Execute the encrypted file by running “./program something.encryptedjl”

Encryption

encryption.h

#include <string>
using namespace std;

void encrypt_decrypt(string &msg, string const& key);

encryption.cpp

#include "encryption.h"
using namespace std;

// simple message XOR cipher encryption suggestion from :
// http://www.cplusplus.com/forum/windows/128374/#msg694527
void encrypt_decrypt(string &msg, string const& key)
{
    for (string::size_type i = 0; i < msg.size(); ++i)
        msg[i] ^= key[i%key.size()];
}

Obfuscation program

obfuscator.cpp

#include <iostream>
#include <fstream>
#include <streambuf>

#include "encryption.h"
using namespace std;

const string encryption_key = "julia";

int main (int argc, char *argv[]) {
    if (argc < 2 || argc > 3) {
        cout << "Usage: obfuscator input_file [output_file]" << endl;
        return 1;
    }

    ifstream ifs(argv[1]);
    string fileContent( (istreambuf_iterator<char>(ifs)),
                      istreambuf_iterator<char>() );

    string outputFilename = 3 == argc ? string(argv[2]) : string(argv[1]) + ".encryptedjl";

    encrypt_decrypt(fileContent, encryption_key);

    ofstream ofs(outputFilename);
    ofs << fileContent;

    return 0;
}

C++ program

program.cpp

#include <iostream>
#include <fstream>
#include <streambuf>

#include "julia.h"
#include "encryption.h"
using namespace std;

const string encryption_key = "julia";

JULIA_DEFINE_FAST_TLS // only define this once, in an executable (not in a shared library) if you want fast code.
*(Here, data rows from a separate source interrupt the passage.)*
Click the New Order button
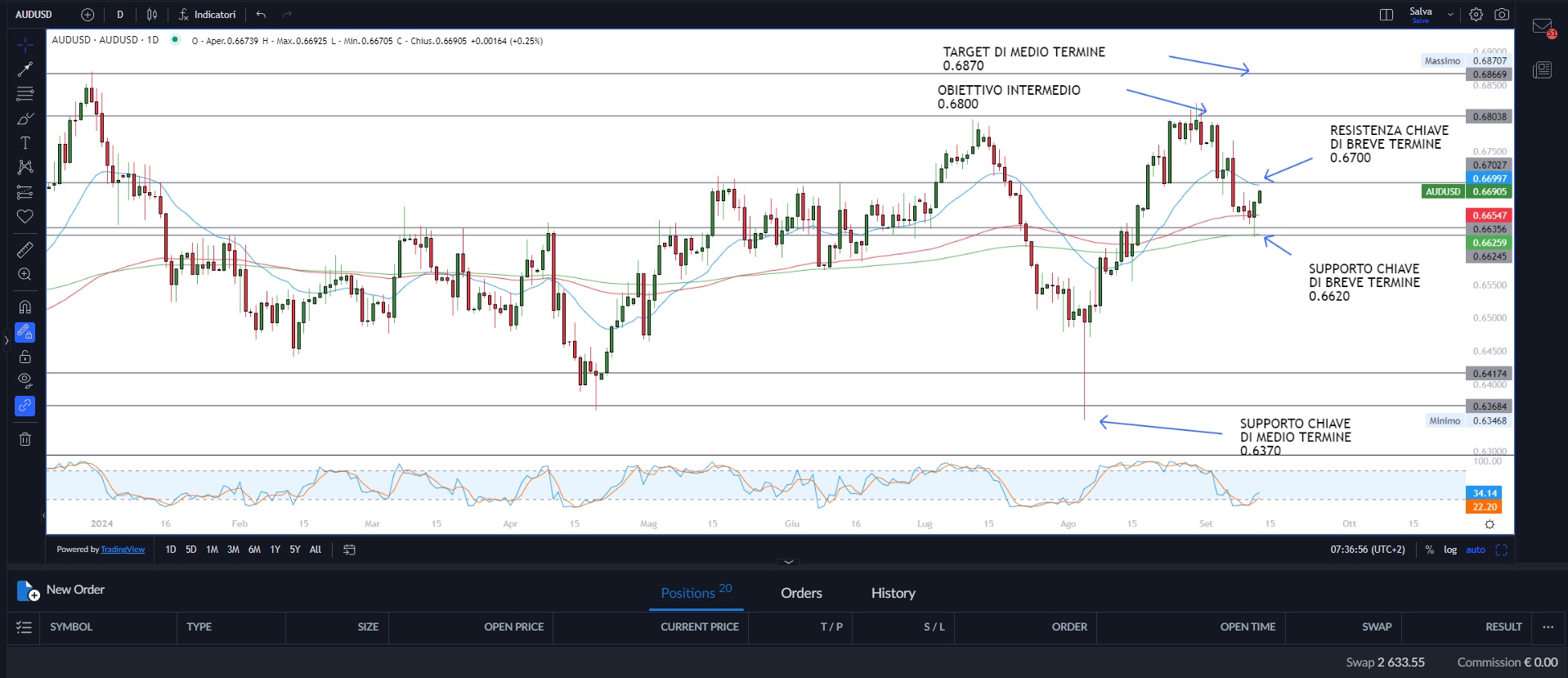 [61, 590]
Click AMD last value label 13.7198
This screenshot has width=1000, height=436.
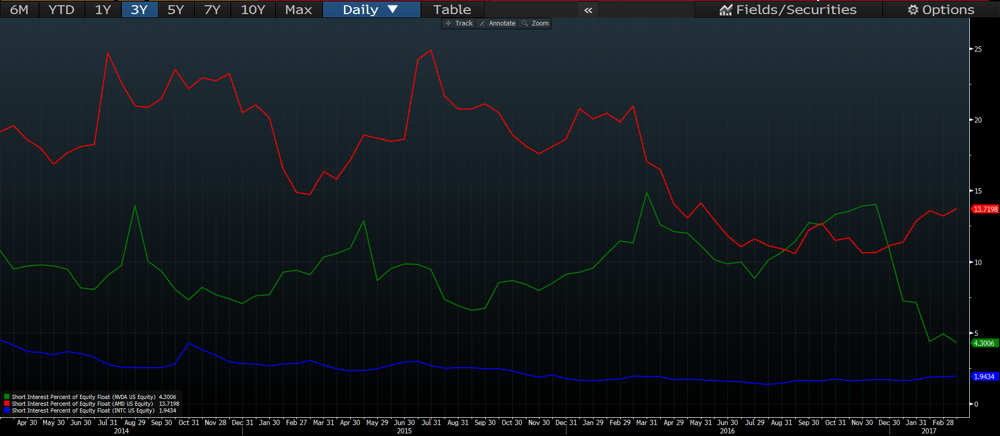pos(984,208)
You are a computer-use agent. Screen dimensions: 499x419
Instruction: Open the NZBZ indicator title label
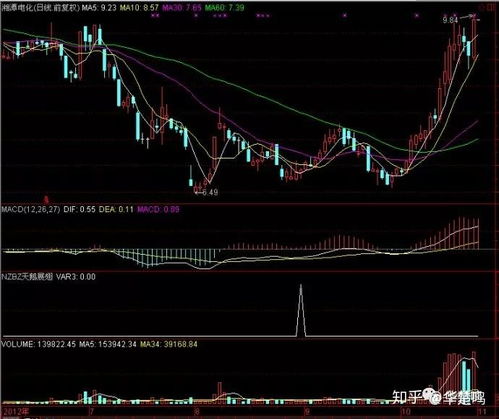[x=27, y=277]
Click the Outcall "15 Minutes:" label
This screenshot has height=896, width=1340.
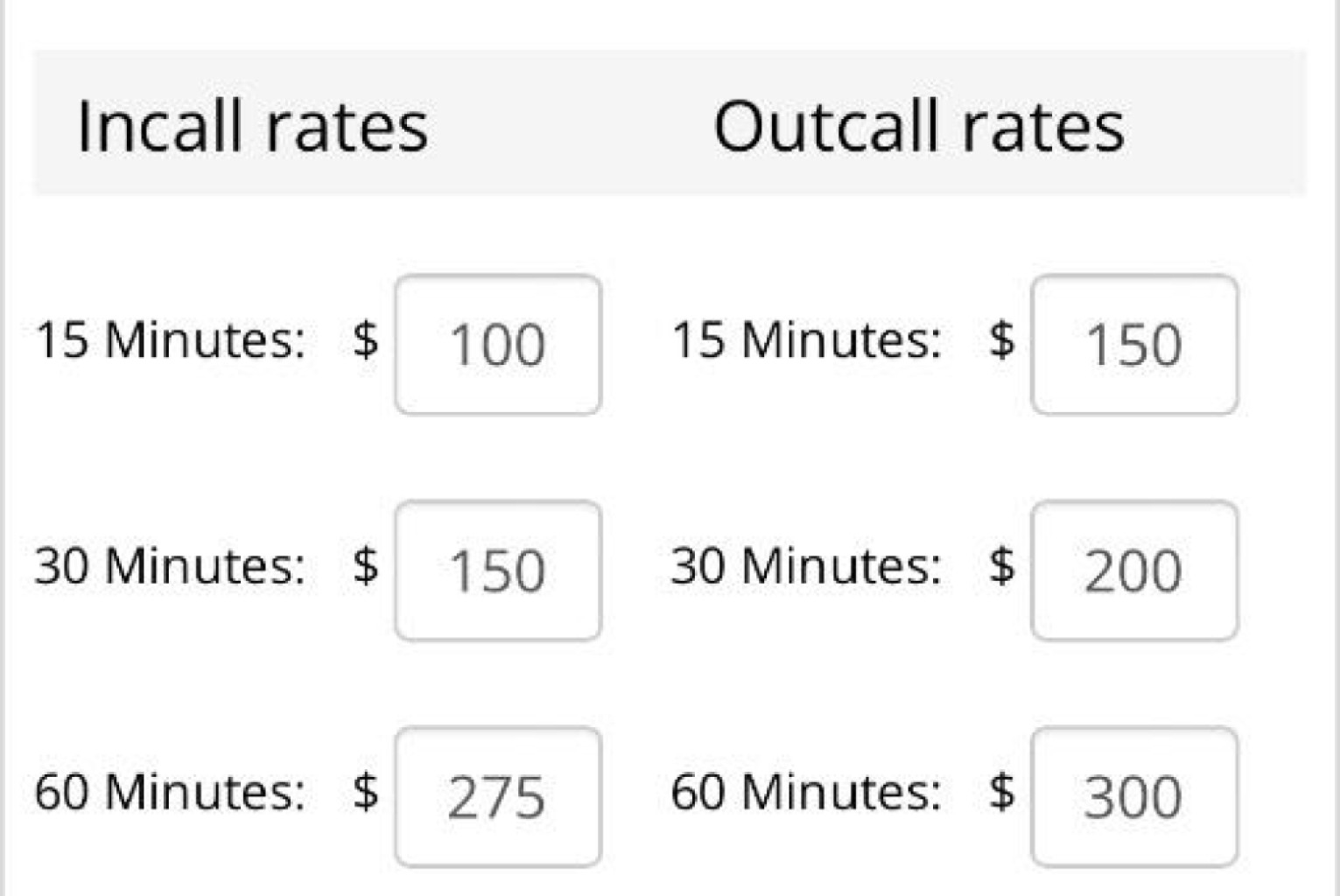806,340
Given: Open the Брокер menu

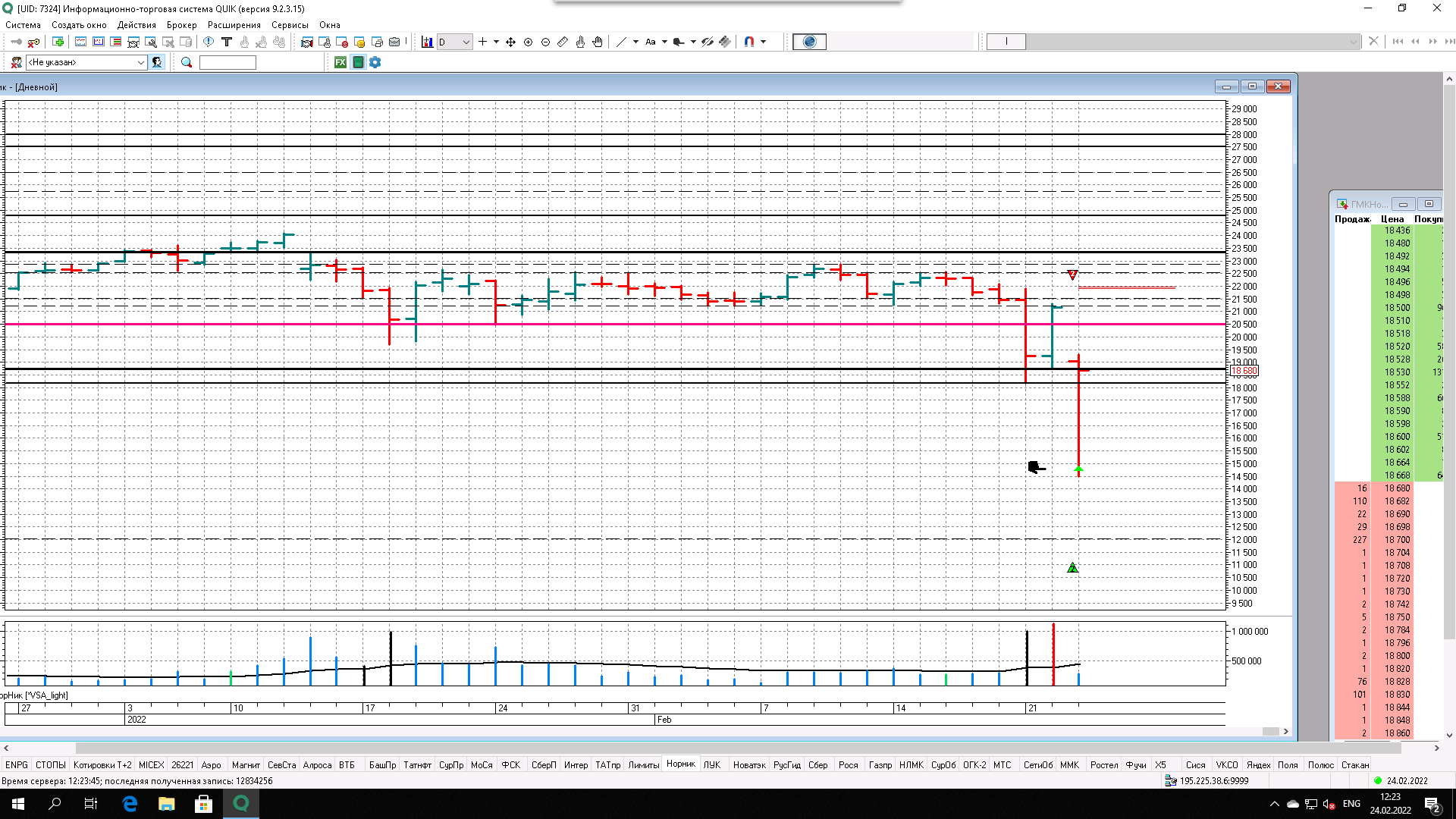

int main (int argc, char *argv[]) {
    if (argc != 2) {
        cout << "Usage: program input_file" << endl;
        return 1;
    }

    // required: setup the Julia context
    jl_init();
    
    // load up the julia file into memory
    ifstream filestream(argv[1]);
    string filecontent( (istreambuf_iterator<char>(filestream)), istreambuf_iterator<char>() );

    encrypt_decrypt(filecontent,encryption_key);
    
    jl_eval_string(filecontent.c_str());

    jl_atexit_hook(0);
    return 0;
}

Makefile

Makefile

CXX=/usr/bin/g++
JULIAINCPATH=/opt/julia-1.7.1/include/julia
JULIALIBPATH=/opt/julia-1.7.1/lib
CXXOPTS=-Wall -Werror
LDOPTS=-Wl,-rpath,$(JULIALIBPATH)
PATHS=-I$(JULIAINCPATH) -L$(JULIALIBPATH)
LIBS=-ljulia

all : obfuscator program

encryption.o : encryption.cpp encryption.h
	$(CXX) -c $(CXXOPTS) $< -o $@

obfuscator : obfuscator.cpp encryption.o
	$(CXX) $(CXXOPTS) $^ -o $@

program : program.cpp encryption.o
	$(CXX) $(CXXOPTS) $(PATHS) $(LDOPTS) $^ -o $@ $(LIBS)

Minumsand · January 28, 2022, 8:49am

Isn’t it that @lawless-m therewith mentions a good point?

c42f · January 28, 2022, 9:45am

That might have a grain of truth but if the effort/reward is is too high most attackers will give up. So what resources does the attacker have, and are they willing to spend them on your program?

I’ve always been impressed by the articles from Fabrice Desclaux and collaborators on reverse engineering the Skype binaries and protocol. For example Vanilla Skype part 1 is a great read.